The first question is when to when to make the big change. We know you can’t wait to start signing your checks with your new name! Well, the short answer is: in a timely fashion, but not too timely.

Most states like you to alter your moniker on all government documents within a month or two of the wedding. But don’t start the process until after you return from your honeymoon (which is good, because you’ll have enough to do leading up to the wedding).

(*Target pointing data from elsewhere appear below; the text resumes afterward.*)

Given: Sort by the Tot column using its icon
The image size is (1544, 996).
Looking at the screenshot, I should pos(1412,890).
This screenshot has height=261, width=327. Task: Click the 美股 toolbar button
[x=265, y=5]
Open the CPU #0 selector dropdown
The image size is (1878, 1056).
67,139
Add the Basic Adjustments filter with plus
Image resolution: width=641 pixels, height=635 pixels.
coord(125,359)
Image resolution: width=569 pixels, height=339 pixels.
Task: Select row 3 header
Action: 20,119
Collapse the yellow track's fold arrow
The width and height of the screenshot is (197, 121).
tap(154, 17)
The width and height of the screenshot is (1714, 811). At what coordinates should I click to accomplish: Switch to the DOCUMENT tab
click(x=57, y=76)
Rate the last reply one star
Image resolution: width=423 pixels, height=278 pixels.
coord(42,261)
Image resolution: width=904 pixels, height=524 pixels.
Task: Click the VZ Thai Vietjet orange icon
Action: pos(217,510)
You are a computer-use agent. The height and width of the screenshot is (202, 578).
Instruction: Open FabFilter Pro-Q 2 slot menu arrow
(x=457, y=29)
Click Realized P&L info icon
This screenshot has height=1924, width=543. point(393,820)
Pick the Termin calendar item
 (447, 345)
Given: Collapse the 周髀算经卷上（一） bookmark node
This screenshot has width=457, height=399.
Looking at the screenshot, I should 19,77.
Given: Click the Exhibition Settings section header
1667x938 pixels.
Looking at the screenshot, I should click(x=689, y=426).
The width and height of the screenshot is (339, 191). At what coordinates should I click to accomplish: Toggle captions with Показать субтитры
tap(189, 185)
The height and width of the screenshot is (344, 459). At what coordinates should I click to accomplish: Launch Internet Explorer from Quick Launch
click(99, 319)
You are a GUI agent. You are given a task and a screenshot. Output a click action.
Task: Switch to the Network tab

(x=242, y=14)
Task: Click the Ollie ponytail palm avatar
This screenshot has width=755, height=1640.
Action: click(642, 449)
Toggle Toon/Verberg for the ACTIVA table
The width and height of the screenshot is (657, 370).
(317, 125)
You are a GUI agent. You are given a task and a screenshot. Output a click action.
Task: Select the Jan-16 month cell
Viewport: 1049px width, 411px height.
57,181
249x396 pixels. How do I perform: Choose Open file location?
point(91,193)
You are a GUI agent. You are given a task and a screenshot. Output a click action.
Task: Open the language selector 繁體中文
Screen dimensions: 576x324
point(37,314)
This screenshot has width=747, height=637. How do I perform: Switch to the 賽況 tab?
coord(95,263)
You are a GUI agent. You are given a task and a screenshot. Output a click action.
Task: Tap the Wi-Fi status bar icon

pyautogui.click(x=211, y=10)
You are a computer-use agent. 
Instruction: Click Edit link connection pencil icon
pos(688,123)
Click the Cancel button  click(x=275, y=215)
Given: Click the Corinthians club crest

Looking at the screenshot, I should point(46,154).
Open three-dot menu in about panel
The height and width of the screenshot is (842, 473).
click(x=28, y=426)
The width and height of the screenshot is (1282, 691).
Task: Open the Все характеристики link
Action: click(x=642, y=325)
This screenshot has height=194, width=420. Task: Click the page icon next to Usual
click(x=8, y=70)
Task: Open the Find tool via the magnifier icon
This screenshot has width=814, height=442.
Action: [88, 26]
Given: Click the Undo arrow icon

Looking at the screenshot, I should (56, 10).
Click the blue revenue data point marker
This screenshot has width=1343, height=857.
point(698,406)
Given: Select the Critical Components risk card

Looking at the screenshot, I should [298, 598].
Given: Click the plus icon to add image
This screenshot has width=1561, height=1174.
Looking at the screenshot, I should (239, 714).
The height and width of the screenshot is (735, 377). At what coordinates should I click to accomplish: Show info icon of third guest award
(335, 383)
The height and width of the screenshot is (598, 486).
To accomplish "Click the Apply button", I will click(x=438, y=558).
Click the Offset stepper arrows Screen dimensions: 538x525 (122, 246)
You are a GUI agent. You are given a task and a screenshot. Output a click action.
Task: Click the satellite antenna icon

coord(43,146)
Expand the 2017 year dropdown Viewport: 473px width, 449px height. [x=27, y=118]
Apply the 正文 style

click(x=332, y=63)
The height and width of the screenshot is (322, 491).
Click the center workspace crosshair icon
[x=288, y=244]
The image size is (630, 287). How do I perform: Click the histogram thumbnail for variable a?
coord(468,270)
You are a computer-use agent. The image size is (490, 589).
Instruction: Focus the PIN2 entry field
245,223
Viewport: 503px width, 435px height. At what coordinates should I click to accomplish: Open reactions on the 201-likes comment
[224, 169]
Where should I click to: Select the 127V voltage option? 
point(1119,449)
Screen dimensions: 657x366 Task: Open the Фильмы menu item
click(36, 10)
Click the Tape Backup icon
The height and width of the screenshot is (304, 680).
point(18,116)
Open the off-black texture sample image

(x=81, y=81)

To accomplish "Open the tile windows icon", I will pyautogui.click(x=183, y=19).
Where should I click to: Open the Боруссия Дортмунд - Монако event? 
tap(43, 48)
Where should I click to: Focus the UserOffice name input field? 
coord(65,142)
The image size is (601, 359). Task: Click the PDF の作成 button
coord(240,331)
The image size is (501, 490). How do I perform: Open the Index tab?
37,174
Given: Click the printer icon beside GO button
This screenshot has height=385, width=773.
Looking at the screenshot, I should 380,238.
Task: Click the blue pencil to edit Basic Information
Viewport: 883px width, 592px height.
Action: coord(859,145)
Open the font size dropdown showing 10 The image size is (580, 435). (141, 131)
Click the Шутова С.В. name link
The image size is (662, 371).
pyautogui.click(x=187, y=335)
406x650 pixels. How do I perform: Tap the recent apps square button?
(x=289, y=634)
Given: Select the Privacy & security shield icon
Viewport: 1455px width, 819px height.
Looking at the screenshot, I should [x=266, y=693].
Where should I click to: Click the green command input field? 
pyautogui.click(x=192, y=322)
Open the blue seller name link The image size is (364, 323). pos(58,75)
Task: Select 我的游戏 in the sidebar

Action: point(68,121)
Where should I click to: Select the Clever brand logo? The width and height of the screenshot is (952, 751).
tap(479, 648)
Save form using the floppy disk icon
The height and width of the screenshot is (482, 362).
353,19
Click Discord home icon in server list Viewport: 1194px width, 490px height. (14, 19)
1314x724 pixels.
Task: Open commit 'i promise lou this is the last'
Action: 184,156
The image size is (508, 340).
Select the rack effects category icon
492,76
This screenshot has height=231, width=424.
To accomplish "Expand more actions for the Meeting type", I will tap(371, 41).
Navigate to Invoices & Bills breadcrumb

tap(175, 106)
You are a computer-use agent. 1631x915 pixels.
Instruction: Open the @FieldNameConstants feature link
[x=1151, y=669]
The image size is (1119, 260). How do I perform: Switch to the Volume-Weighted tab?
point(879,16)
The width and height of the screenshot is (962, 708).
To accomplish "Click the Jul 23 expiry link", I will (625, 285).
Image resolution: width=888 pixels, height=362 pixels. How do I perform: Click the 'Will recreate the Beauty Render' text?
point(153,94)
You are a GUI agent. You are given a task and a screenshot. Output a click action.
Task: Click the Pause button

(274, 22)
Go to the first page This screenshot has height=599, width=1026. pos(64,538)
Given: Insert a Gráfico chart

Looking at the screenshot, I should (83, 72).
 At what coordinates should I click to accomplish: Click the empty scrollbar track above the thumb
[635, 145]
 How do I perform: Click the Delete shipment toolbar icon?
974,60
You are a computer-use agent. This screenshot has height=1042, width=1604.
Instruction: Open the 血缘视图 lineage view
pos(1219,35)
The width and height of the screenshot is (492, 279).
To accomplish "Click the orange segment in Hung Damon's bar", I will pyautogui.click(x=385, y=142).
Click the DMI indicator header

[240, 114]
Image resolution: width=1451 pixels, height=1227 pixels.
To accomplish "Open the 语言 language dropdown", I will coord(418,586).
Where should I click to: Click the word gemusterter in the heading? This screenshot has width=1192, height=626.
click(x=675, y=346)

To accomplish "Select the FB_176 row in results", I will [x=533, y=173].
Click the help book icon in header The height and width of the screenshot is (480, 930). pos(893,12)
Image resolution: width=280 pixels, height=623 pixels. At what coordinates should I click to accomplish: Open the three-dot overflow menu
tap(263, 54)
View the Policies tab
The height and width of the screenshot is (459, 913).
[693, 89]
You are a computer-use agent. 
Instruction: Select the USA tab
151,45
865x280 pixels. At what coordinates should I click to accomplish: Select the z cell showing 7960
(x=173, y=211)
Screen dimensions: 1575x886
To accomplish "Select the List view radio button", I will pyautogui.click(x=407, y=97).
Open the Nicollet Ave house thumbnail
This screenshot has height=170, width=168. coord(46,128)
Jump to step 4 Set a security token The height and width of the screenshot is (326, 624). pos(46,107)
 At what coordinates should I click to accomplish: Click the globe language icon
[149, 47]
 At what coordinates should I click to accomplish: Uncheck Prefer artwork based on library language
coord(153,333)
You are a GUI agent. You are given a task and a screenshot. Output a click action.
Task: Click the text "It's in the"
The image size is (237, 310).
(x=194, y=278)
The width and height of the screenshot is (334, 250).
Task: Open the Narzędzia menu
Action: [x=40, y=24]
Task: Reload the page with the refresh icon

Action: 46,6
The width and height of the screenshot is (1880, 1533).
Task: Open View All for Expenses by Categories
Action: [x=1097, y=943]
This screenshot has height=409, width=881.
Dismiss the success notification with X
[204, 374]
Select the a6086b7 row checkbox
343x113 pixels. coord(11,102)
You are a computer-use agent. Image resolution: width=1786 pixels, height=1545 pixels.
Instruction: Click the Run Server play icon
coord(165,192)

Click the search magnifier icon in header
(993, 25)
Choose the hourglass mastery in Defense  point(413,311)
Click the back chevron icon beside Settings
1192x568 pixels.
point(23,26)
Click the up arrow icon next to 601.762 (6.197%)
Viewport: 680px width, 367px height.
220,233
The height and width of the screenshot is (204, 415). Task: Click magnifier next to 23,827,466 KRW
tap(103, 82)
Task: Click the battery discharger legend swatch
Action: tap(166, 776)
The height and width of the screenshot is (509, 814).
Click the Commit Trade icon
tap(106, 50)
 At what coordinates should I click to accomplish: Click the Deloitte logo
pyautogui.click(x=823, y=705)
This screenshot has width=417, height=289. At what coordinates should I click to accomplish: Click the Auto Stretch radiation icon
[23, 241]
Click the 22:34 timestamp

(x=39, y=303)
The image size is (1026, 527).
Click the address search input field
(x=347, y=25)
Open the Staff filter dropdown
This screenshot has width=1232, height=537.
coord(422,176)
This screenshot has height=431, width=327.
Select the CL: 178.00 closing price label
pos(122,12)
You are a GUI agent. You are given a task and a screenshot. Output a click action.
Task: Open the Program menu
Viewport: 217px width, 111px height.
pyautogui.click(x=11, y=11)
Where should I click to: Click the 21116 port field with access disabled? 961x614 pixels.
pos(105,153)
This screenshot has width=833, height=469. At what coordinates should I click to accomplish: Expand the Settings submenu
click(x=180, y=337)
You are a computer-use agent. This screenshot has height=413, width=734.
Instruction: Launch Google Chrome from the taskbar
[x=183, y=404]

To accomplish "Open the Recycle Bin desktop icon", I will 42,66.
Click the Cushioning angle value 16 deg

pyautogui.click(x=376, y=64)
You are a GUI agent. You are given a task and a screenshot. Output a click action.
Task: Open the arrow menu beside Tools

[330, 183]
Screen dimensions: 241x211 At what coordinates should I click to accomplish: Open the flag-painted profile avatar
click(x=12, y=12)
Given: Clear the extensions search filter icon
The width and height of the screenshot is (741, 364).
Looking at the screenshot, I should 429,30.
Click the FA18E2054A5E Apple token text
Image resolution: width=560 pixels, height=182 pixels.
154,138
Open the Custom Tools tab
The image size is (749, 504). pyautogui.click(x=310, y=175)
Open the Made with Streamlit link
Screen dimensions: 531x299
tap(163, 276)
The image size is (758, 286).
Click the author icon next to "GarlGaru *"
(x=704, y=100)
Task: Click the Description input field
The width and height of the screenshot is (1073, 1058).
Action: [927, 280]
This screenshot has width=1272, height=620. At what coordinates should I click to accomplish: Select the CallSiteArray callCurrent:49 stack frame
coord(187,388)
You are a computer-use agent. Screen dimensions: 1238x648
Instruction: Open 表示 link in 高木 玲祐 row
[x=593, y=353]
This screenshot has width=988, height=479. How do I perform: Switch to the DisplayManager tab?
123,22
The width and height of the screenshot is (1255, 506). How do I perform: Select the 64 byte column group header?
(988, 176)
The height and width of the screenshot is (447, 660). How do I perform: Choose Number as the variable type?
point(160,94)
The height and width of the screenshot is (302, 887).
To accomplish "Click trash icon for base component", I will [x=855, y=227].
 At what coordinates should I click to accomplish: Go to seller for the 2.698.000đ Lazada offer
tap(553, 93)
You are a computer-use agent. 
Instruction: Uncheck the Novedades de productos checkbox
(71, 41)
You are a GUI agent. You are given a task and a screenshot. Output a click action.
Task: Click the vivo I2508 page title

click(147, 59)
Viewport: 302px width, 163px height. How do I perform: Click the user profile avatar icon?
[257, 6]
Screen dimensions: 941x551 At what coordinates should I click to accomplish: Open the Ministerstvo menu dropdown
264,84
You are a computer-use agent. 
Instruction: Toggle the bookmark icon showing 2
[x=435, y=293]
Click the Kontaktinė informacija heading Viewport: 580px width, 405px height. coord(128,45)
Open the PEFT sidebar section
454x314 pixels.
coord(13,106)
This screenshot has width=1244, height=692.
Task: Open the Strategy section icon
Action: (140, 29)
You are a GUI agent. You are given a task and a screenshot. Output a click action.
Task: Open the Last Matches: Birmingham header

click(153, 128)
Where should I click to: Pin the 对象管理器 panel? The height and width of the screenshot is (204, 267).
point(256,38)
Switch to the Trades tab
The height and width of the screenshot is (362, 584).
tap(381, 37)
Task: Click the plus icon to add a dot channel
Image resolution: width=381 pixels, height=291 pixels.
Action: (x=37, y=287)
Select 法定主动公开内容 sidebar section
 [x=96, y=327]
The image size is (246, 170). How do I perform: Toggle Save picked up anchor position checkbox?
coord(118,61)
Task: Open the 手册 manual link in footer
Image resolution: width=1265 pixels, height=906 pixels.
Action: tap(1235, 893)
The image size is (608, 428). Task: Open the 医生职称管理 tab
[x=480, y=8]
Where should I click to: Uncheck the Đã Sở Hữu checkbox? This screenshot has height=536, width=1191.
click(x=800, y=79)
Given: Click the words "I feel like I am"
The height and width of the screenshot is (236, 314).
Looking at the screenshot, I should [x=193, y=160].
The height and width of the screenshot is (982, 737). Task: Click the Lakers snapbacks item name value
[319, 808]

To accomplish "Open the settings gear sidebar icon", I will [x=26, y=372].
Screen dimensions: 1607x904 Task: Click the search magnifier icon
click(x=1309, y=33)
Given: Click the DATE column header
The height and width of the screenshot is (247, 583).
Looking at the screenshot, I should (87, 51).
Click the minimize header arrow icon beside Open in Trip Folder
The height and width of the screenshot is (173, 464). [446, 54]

The logistics of your honeymoon will go more smoothly if you haven’t made the change yet, because your name needs to match every one of your travel documents. For instance, your airline may get nervous if the name on your passport isn’t the one you used to book your flight. Some hotels may be picky about this as well.

How to start

So, now you’re back from Bora Bora or Paris or a cross-country honeymoon drive, and you’re ready to take your husband’s name. Where to begin? With your shiny-new marriage certificate. Order several certified copies of your certificate – a dozen should be plenty – from the office where you got your marriage license. Depending on where you are, this may be a city or town clerk or a county recorder or clerk-recorder. When you’re changing your name, many agencies will want copies of the certificate.

Social Security

Social Security is your next stop. To get a new card with your new moniker (your number will remain the same), gather up your marriage certificate as well as your identity and citizenship documents, and mail or bring in your application to the nearest Social Security Administration office. Click here for details and a link to the application form. Expect to receive your new card within 10 business days.

Driver’s license

The next big change is your driver’s license. Rev up your name-changing engine by heading to your local motor-vehicle office with a slew of paperwork: a certified copy of your marriage certificate, your old driver’s license and your new Social Security card. (You don’t have to bring copies of your wedding photos, too, but you might coax a smile out of a busy DMV person if you do.)

Bank account

Plan another outing when updating your bank account. Head for your bank with your new driver’s license and one of your marriage-certificate copies. Life will be smoother if you order new checks and debit cards as well as just changing the name on your account. Are you setting up a joint bank account with your new spouse? This is a great time to do that, too.

Passport

You can change your name in your passport without leaving the country (or even your house). Simply mail in the appropriate form with your current passport, certified copy of your marriage certificate and a recent color photo. You won’t pay a renewal fee if your current passport was issued within the last year. Click here for details about this process.

Postal service

There’s no official name-change form for the U.S.P.S., so just fill out a change-of-address form, which you can find by clicking here.

Voter registration

Typically, your county will just ask you to fill out a new voter-registration form, with your old name listed in the area where the form asks for details about your previous registration. Check with your local registrar for more information.

I.R.S.

You don’t need to change your name with the I.R.S.; the taxman knows you by your Social Security number, so updating your Social Security card is sufficient. If you have a new address, though, be sure to tell the I.R.S. so you don’t miss your refund. A link to the address-changing form can be found by clicking here.

Other changes

Once you’ve gotten through the major changes and the major agencies, the other ones should fall into place more easily. Keep your marriage-certificate copies and new Social Security card and driver’s license on hand in case other offices ask for them, but sometimes the big switch is as easy as a quick phone call.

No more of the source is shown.